PITTARD, Ann and Annie

A B C D E F G H I J K L M N O P Q R S T U V W X Y Z

Just a wife and mother the two Mrs James Pittard’s buried in Ballarat Cemetery

16/02/2021
Ann Pittard

Ann Pittard

Just a wife and mother the two Mrs James Pittard’s buried in Ballarat Cemetery. The first is Ann who died in 1875 she was buried on 16 June in the Church of England A section 1 grave 3, two of her grandchildren were buried with her in July 1876. 


At Walcott Bath in 1833, Ann Warr married James Pittard a bootmaker, the first three of their twelve children were born in Bath, in 1836 the family moved to Bristol. Sadly four of the children died young. Ann’s two eldest children married in Bristol, both had young children when they embarked in 1856 on different ships following their father to Victoria. In 1857 the next two children, daughters Jane and Ellen, arrived in Sydney on the Beejapore were they both met and married their husbands. In 1859, Ann was thirty-nine when she embarked for Australia with her four youngest children. We wonder how Ann managed on her own in Bristol while she waited for James to arrange the fare for her and the younger children.


The family story is that James walked from Geelong to Ballarat and set up his business in a tent selling and repairing boots for the miners. In 1866, all of the family are in Geelong, Ellen and her family have travelled from Queensland while Jane and her family have come from New South Wales. James and Ann are living in Bond Street Chilwell when in February the family celebrate the marriage of their second son James Alfred Pittard to Annie Drew.

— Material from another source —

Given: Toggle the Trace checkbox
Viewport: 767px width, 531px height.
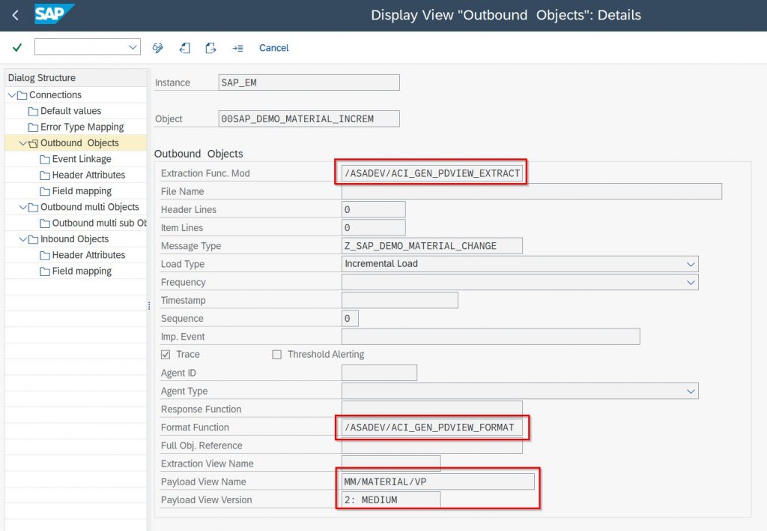Looking at the screenshot, I should (x=166, y=355).
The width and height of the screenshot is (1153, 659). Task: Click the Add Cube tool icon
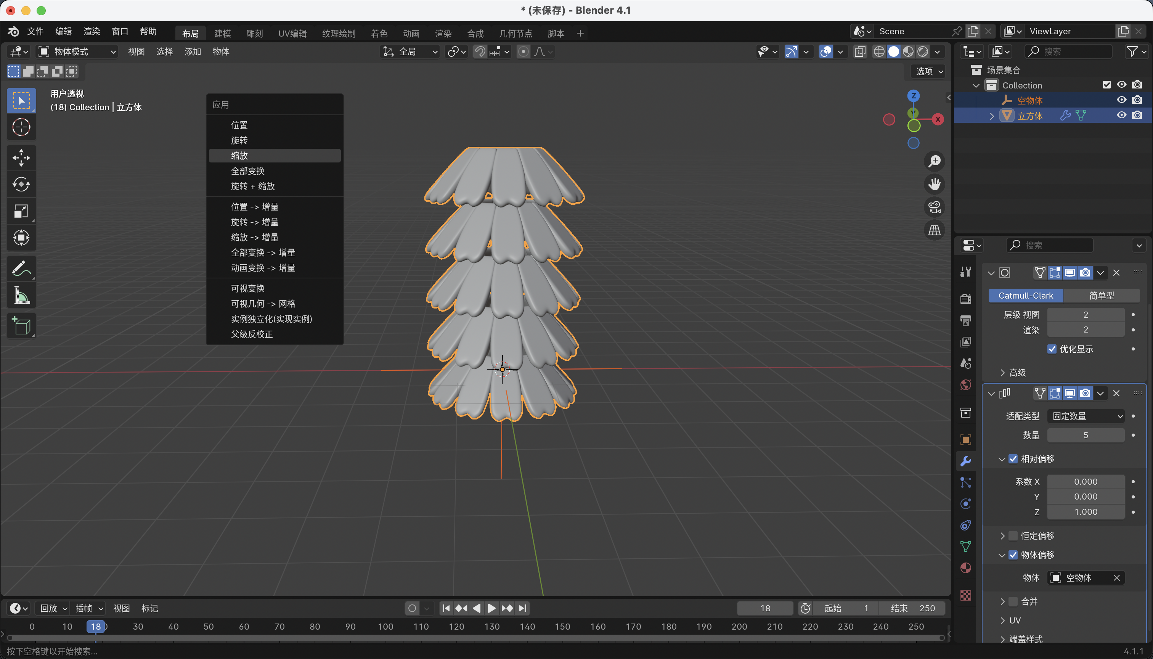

Annie Drew the second Mrs James Pittard was born at Tiverton in Devon, and she arrived in Australia in 1863 on the Golden Land with her mother and five younger siblings, her father and two brothers had come to Geelong in 1862 on the Elizabeth Ann Bright.


Four months after James Alfred and Annie married in February 1866 the Pittard family mourned the death of eldest son William; he drowned in the Barwon River in June 1866. Ellen and her family returned to Queensland, and Jane and her family moved to Donald in Victoria.

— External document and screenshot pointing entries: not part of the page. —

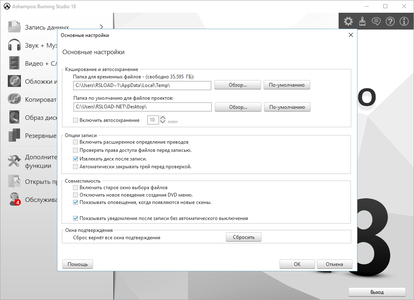Click the Обслуживание icon with badge 4

click(x=14, y=199)
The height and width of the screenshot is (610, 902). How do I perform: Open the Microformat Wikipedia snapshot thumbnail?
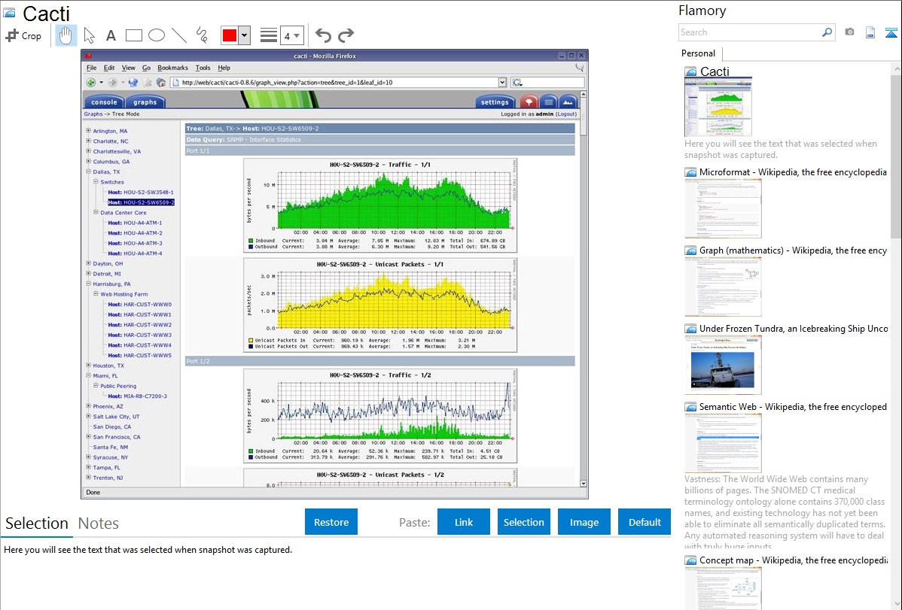723,209
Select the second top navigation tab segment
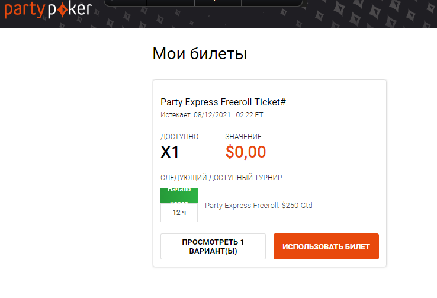This screenshot has width=437, height=298. click(171, 3)
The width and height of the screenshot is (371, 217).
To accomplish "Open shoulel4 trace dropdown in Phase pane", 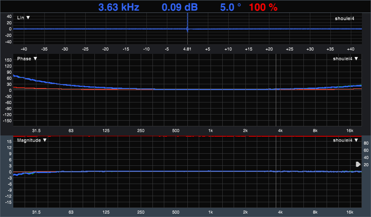I will click(345, 59).
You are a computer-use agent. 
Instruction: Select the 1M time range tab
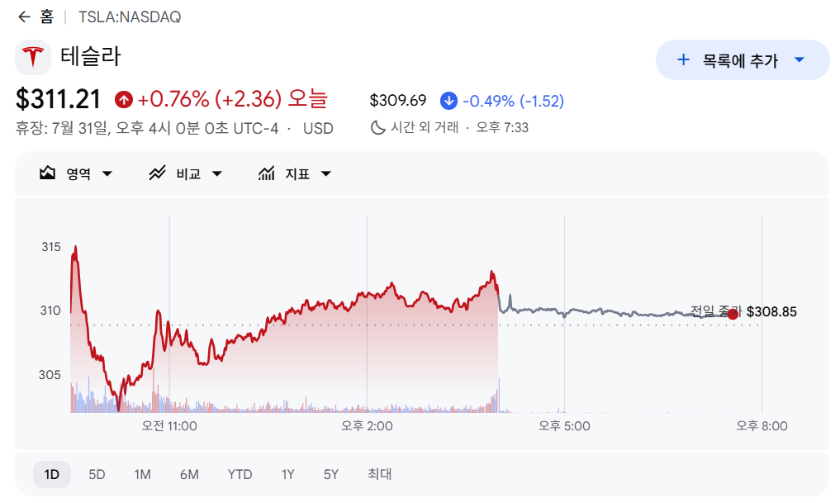(x=143, y=475)
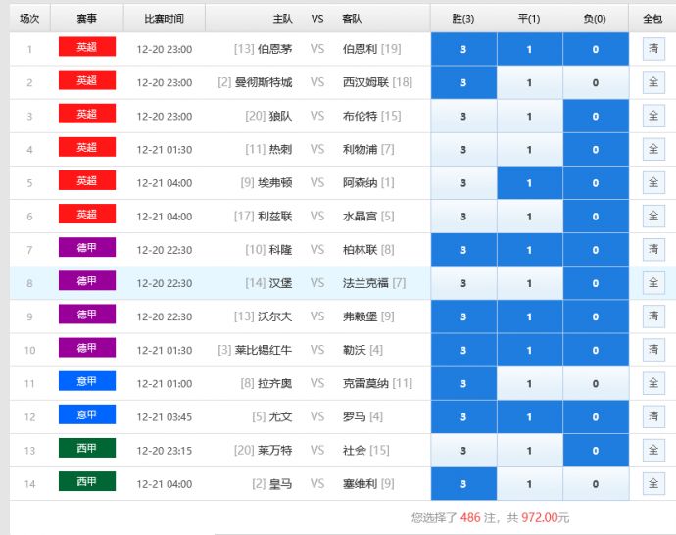Click the green 西甲 tag on match 14
This screenshot has height=535, width=676.
(87, 481)
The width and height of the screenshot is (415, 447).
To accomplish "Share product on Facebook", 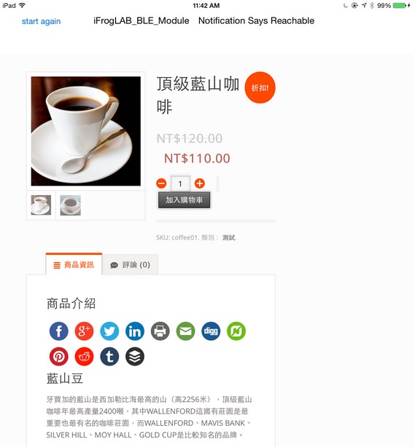I will (59, 331).
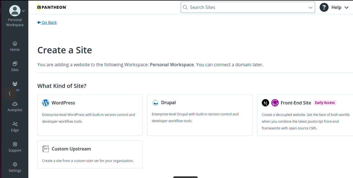Click inside the Search Sites field
The height and width of the screenshot is (178, 353).
click(x=244, y=8)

James business prospered he had boot shops in Ballarat and in Maryborough and he, Ann with the three youngest children settled in Ascot Street Ballarat. Following the birth of James Alfred and Annie Pittard’s first child in Geelong, they then moved to Ballarat and James joined the family Shoe and Boot Business.


Ann would have had her days full with establishing her home and being on hand still for her youngest children as they began their families. While once again she spent time, waiting for her husband to return from business trips in Victoria. It was during one of James times in Maryborough that Ann died at her home, she had been in Ballarat barely eight years. James later moved to Donald and lived near his daughter Jane; he died in Donald in 1903.

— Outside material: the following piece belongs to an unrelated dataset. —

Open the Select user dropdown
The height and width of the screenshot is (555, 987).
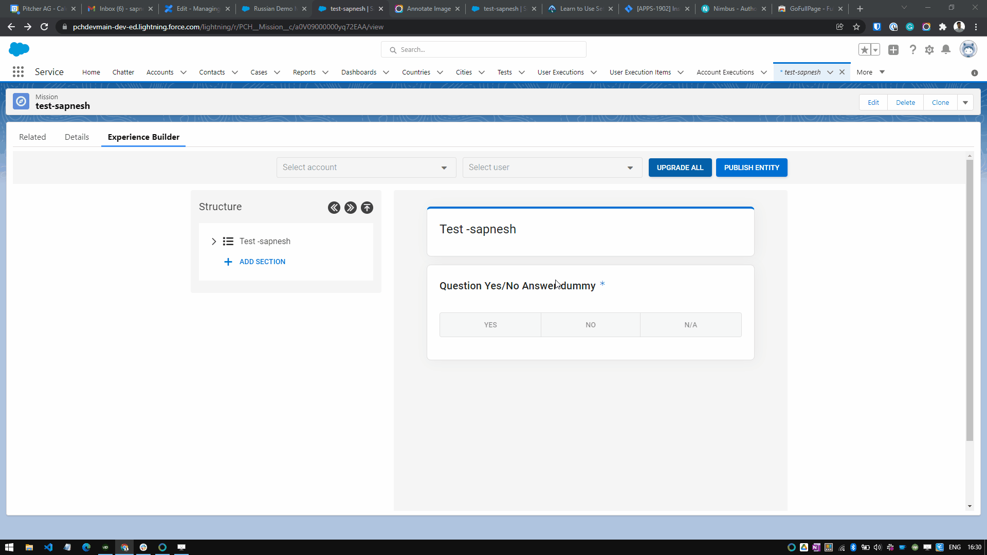[552, 168]
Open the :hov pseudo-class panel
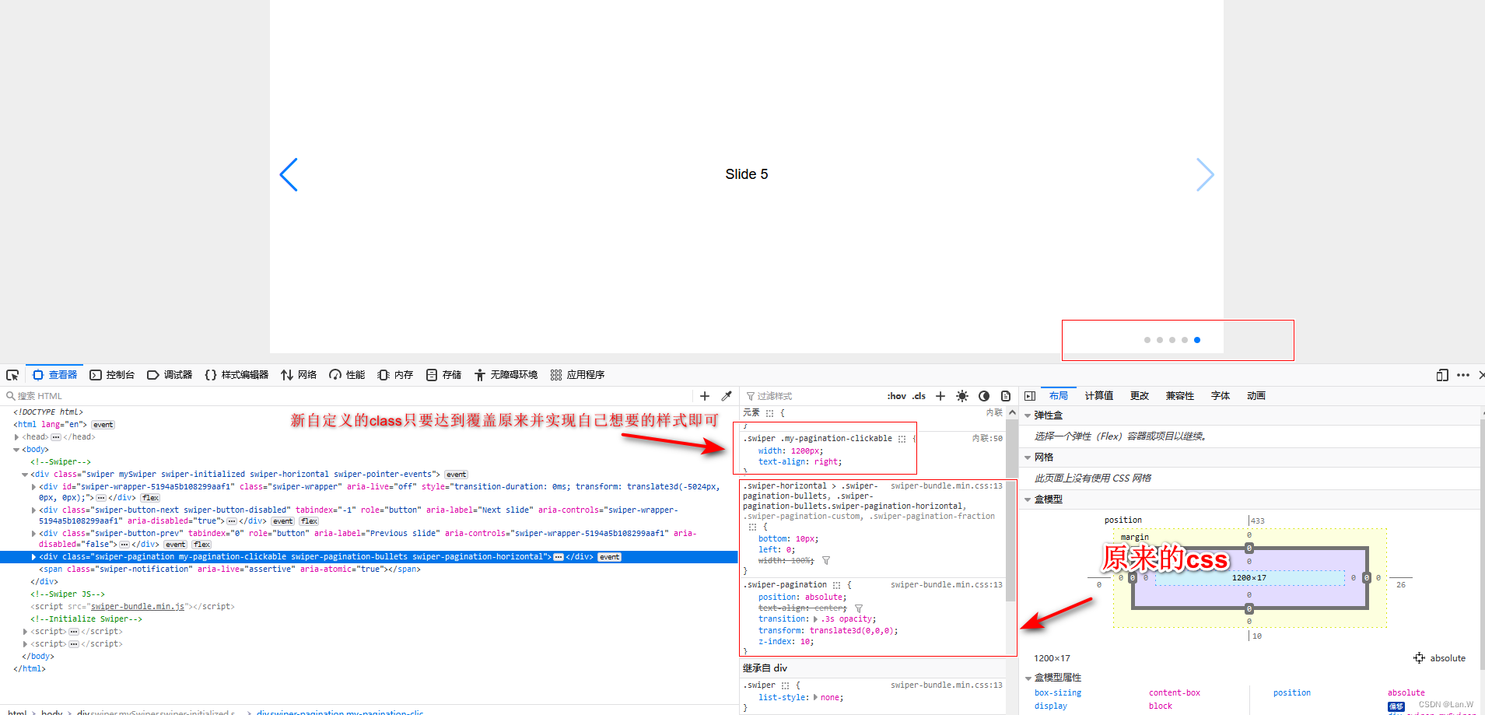This screenshot has height=715, width=1485. click(896, 395)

The Pittard shoe and boot business continued to prosper with the two shops in Ballarat under the care of James Alfred Pittard. Like her mother-in-law Annie established her home and had twelve children, two of the boys died before their fifth birthdays. In 1891, Annie signed the Women’s Suffrage Petition, as did five of her daughters and countless other women. Annie was a regular member of St Peter’s congregation and encouraged her daughters to live full lives. In 1903, she was devastated when her beloved husband James died at the age of just fifty-seven; she wore black or dark clothing for the rest of her life. She was proud of all her children particularly when eldest son Alfred James Pittard became Mayor of Ballarat East in 1913 serving twice more as Mayor and eighteen years as a Member of the Legislative Assembly. She coped with her daughters marrying and moving to South Africa, she raised a loved grandchild for a number of years while her youngest daughter struggled with a health issue and she kept an immaculate home and productive garden. One of her granddaughters asked her once if she could change her life what would it be. She said she would have stopped wearing the heavy English clothing in summer.

Annie was eighty-four when she died in July 1930; she was buried with her husband and two young sons (George & Walter) in the Church of England A Section 9 Grave 26 at the Ballarat New Cemetery. Ann died in 1875 and is buried with her children Edwin and Alice.  She is buried in the Ballarat New Cemetery Church of England A Section 1 Grave 3.